======== EXERCISE DATA ========

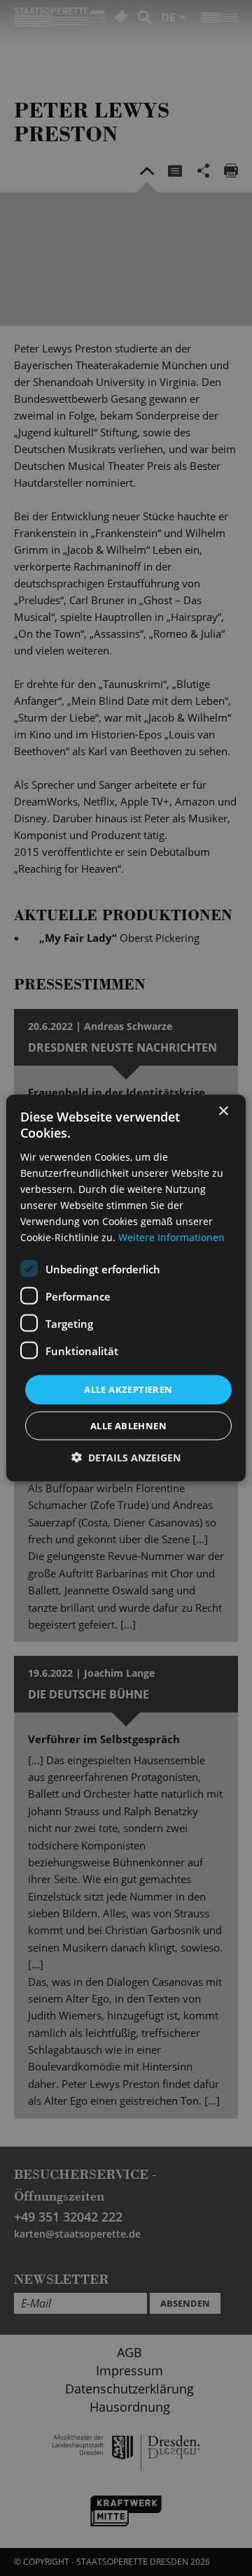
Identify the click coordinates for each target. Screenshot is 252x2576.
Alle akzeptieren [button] (128, 1389)
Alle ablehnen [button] (128, 1425)
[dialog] (126, 1288)
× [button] (223, 1111)
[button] (126, 1457)
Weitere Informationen (171, 1237)
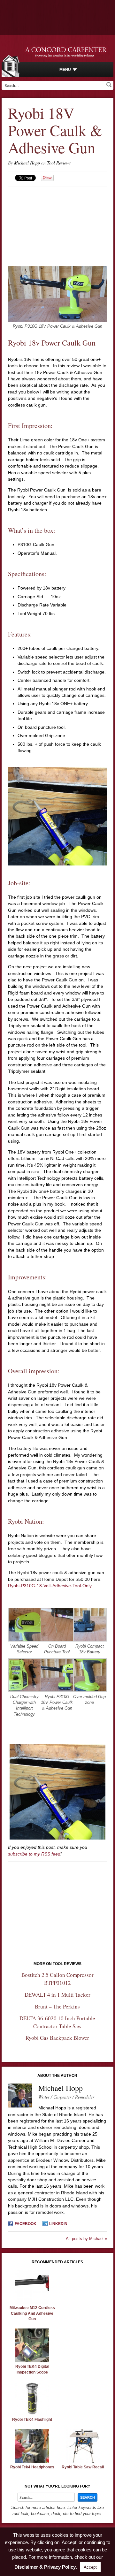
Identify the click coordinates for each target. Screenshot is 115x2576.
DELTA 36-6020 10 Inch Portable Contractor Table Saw (57, 2022)
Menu (65, 69)
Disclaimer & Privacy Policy (45, 2567)
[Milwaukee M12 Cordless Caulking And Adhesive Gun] (32, 2302)
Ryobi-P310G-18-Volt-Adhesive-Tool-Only (50, 1585)
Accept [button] (90, 2567)
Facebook (25, 2224)
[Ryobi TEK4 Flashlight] (32, 2413)
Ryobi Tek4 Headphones (32, 2467)
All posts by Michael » (86, 2238)
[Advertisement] (57, 226)
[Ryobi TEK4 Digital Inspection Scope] (32, 2360)
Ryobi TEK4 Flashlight (32, 2419)
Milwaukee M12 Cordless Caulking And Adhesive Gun (32, 2313)
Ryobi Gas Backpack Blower (57, 2037)
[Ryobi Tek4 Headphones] (32, 2461)
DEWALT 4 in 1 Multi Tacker (57, 1994)
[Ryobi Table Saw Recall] (83, 2461)
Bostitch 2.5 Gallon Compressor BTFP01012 (57, 1978)
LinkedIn (58, 2224)
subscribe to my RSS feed (34, 1853)
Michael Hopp (27, 163)
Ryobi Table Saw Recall (83, 2467)
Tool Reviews (59, 163)
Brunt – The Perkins (57, 2006)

========

▶ ACTIVITY
Your task is to reproduce exactly the lines from the start of the data above through the line containing "Weitere Informationen (171, 1237)", leaving every picture out.

▶ RESULT
Identify the click coordinates for each target. Screenshot is 252x2576.
Alle akzeptieren [button] (128, 1389)
Alle ablehnen [button] (128, 1425)
[dialog] (126, 1288)
× [button] (223, 1111)
[button] (126, 1457)
Weitere Informationen (171, 1237)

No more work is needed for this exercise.